Checked. There is no need for any of the Big Three AFAICT. Added
destructor and removal of copying. But this is I think a case for using
the default destructor.

>
> Please add "explicit" to any new/modified single-required-parameter
> constructor or document why we want to support silent type conversion.
> Parser(SBuf) is the one I noticed but there may be others.
>

Fixed. With the parse() API change discussed below this constructor
disappears and the other new ones are already "explicit".

>
>> /** HTTP protocol parser.
>> *
>> * Works on a raw character I/O buffer and tokenizes the content into
>> + * either an error state or HTTP procotol major sections:
>
> It is not possible to tokenize something into an error state (unless you
> are parsing errors), and major protocol sections are not exactly
> "tokens" either.
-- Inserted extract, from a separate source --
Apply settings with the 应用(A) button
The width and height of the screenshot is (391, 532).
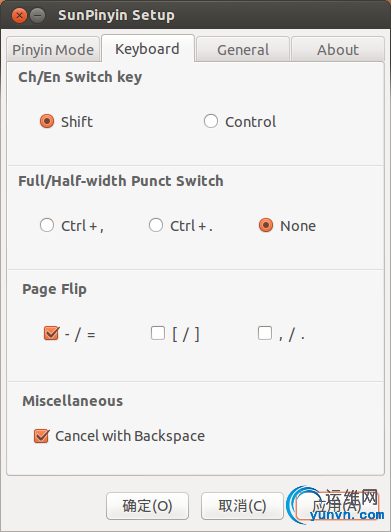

Suggestion:
>
> /** Parses raw buffer to extract major HTTP message sections: ...
>
> (the existence of an error state is obvious for any parser and does not
> need to be documented in the class description IMO, but you can add it
> if you prefer, of course).

Re-written as:

/** HTTP/1.x protocol parser
 *
 * Works on a raw character I/O buffer and tokenizes the content into
 * the major CRLF delimited segments of an HTTP/1 procotol message:
 *
 * \item first-line (request-line / simple-request / status-line)
 * \item mime-header 0*( header-name ':' SP field-value CRLF)
 */

and
/** HTTP/1.x protocol request parser
 *
 * Works on a raw character I/O buffer and tokenizes the content into
 * the major CRLF delimited segments of an HTTP/1 request message:
 *
 * \item request-line (method, URL, protocol, version)
 * \item mime-header (set of RFC2616 syntax header fields)
 */

>
>
> Please consider s/isDone()/done()/ -- see the last blob in "Member
> naming" item #3 at http://wiki.squid-cache.org/Squid3CodingGuidelines

Renamed needsMoreData() as per below.

>
> Consider s/doneBytes/parsedBytes/ although I think that method is not
> needed right now, as discussed further below.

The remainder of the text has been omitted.